Hundreds of Palestinian Christians showed their opposition to the Greek Orthodox Church's controversial sale of Holy Land property by blocking and attacking the car of Patriarch Theophilos III during his visit to Bethlehem on Jan. 6.
The Greek Orthodox Patriarch was in the occupied West Bank on Saturday to attend an Orthodox Christmas mass in Bethlehem. However, he encountered hundreds of Palestinian Christians who blocked his convoy and pounded the vehicles with stones and their fists, smashing the windows of three cars, but not the one the Patriarch was in, Reuters detailed.
Some of the protesters chanted "traitor, traitor" while pummeling the cars in the convoy. Fortunately, Palestinian security forces arrived to push them away.

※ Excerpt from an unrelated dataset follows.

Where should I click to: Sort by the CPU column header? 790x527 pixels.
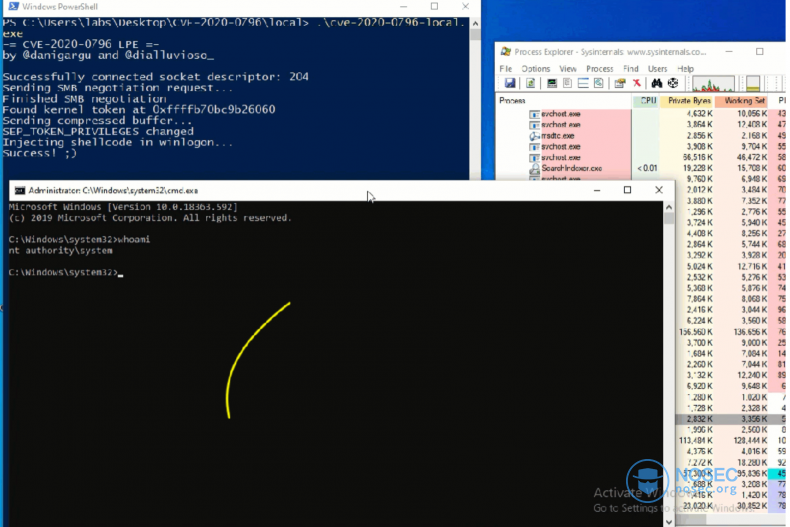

"What happened today is a message to the Palestinian Authority and to Jordan that we will not allow this traitor to stay in the Church," said Elyeef Sayegh, one of the protesters.

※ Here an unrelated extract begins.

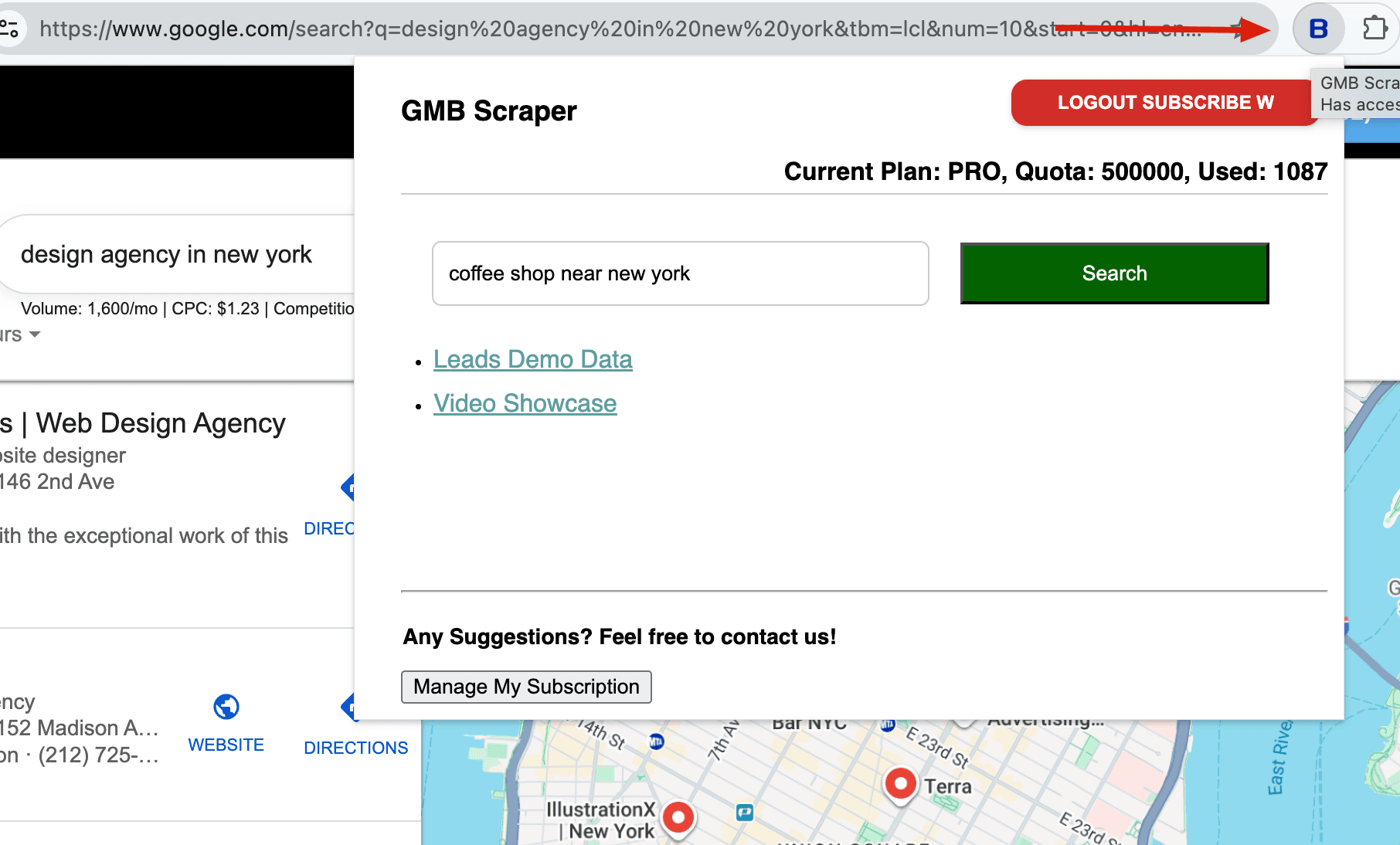Viewport: 1400px width, 845px height.
Task: Click the red map marker near Terra
Action: click(900, 782)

The demonstrators were speaking out against the church's decision to sell prime property in the Holy Land to Jewish and Israeli investors. The church explained that the sale was necessary so that it could pay its debt which had amassed in the past few years, but some Palestinians considered the move as an act of treason.
In November, the Orthodox Central Council in Jordan and Palestine spurned the church's reasons for the land deal. For the council, "all lands throughout the Patriarchate in Jordan and historic Palestine are one unit and all of them constitute an endowment which is not entitled to any disposition," the Middle East Monitor reported.
In addition, the Orthodox Council said all the deals that were put in place were invalid because it caused Christians to be displaced from Jerusalem. It also pointed out that this was the result that Zionists wanted to arrive at and called on Christians to support its demand for the upholding of the Orthodox Arabs' historic rights.